However, before Ms. Kershaw could reach the title company, Mr. Fitzgerald learned that the deed to the Pennington Avenue property had not yet been recorded and that it had been mistakenly left at Transcontinental Title. He dispatched Mr. Adcox to retrieve the title. Mr. Adcox won the race to the title company, and when Ms. Kershaw arrived at Transcontinental Title, she was informed that the deed had already been picked up. While at the title company, Ms. Kershaw obtained a copy of the Elm Hill Partners agreement and learned, much to her surprise, that she was not a member of the partnership. Ms. Kershaw immediately contacted Mr. Hardney who, according to Ms. Kershaw, feigned surprise that the deed was incorrect and assured her that Elm Hill Partners would not record the erroneous deed and that he would correct the deed to reflect her name as the grantee. The very next day, despite Mr. Hardney's assurances to Ms. Kershaw, Mr. Adcox recorded the deed conveying the property to Elm Hill Partners.

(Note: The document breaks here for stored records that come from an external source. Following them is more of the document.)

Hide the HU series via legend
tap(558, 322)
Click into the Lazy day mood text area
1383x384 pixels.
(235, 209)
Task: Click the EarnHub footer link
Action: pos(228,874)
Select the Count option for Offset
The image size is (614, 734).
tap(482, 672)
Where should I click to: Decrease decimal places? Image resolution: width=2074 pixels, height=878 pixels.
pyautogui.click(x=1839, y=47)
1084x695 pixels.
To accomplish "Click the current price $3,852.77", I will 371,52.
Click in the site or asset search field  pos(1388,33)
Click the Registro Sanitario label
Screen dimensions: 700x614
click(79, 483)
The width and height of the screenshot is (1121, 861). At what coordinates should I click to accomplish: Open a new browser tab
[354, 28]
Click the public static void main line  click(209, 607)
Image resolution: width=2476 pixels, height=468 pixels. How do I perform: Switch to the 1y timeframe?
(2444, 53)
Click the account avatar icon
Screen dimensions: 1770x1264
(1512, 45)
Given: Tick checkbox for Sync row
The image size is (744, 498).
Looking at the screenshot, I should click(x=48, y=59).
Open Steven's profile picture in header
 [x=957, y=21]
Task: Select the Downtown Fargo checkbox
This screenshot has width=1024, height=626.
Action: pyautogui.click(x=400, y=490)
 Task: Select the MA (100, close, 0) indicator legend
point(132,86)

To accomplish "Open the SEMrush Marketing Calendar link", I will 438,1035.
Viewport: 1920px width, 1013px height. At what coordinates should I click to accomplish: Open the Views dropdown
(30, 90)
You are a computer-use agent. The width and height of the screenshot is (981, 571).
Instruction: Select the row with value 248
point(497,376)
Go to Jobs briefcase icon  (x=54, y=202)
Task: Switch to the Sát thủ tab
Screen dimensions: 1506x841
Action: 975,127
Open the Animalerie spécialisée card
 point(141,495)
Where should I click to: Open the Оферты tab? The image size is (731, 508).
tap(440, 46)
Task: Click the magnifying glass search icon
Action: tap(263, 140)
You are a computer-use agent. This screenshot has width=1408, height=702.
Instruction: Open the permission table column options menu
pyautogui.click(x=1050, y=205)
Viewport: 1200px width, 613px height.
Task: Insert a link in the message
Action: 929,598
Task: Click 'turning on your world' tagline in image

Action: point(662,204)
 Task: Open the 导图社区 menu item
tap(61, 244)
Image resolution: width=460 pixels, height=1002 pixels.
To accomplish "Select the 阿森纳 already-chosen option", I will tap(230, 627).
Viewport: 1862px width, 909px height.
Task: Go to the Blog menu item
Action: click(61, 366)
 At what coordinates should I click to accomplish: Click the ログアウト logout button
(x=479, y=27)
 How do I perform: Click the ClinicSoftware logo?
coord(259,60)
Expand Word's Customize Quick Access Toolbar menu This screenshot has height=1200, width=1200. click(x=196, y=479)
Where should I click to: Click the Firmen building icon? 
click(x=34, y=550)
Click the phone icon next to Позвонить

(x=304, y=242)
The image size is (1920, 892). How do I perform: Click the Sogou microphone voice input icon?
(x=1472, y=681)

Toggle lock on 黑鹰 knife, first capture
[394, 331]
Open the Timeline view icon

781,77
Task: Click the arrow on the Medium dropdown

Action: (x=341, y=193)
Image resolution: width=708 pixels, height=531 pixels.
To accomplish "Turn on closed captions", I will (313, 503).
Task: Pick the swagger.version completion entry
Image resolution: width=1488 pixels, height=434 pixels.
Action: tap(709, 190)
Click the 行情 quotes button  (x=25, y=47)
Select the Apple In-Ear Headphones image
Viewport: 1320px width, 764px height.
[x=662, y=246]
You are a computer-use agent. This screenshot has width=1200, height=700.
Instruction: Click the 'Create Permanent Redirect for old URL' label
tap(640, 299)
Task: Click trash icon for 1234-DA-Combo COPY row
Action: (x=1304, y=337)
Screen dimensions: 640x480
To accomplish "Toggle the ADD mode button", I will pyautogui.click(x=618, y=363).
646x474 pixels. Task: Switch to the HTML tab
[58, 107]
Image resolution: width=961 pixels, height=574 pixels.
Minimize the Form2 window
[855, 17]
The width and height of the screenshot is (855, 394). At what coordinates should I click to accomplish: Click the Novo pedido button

On January 4, 2000, Ms. Kershaw participated in the closing of the sale of the Meridian Street property, trusting Mr. Hardney's earlier assurances that the problems with the Pennington Avenue property would be straightened out. Ms. Kershaw received $25,000 from the sale of the Meridian Street property. Ms. Kershaw was unaware that while she was closing the sale of the Meridian Street property, Elm Hill Partners was closing the sale of the Pennington Avenue property to Mr. Lanier. On January 5, 2000, Messrs. Hardney, Adcox, Fitzgerald, and Lanier divided the $67,500 in proceeds from this transaction among themselves.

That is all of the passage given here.